Tuesday, July 10, 2007
Mirror of Projectfiles.com / lfw.sourceforge.net rc.firewall
Having just completed a set of instructions for a group of Linux newbies on how to set up a firewall, I then discovered that my favourite Linux iptables firewall script has all-but gone from the Internet. I checked Google, both "official" websites (including the Freshmeat.net mirror) and archive.org. Still no joy. Luckily I had kept a copy of this GPL script, which I have mirrored.

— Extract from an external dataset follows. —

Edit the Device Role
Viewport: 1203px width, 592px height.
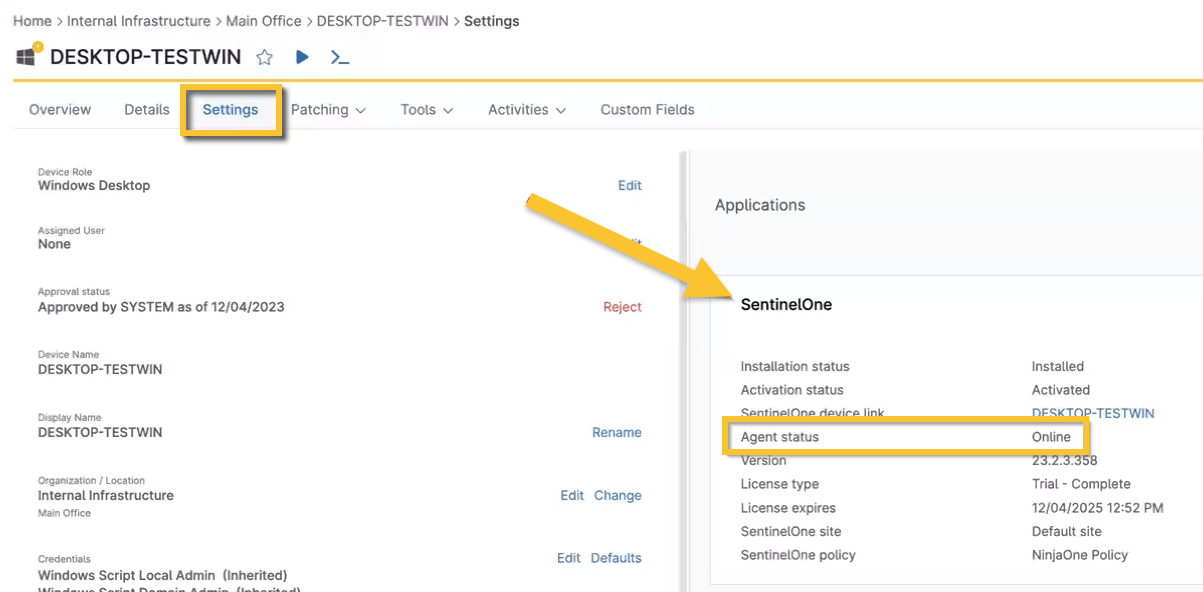click(630, 186)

For those people who have had trouble finding the script that's been hosted at both ProjectFiles.com and http://lfw.sourceforge.net you can download the rc.firewall script at the following address:
http://www.ledow.org.uk/linux/
This is the 2.0 "final" version. I have the documentation mirrored too. Oh, and I assume that the reason that the archive.org site has no mirror is that the author wants no more to do with it. So be polite if you do need to contact them (the above file has their email address etc.) and don't bother me for support, either! (You probably couldn't afford me!).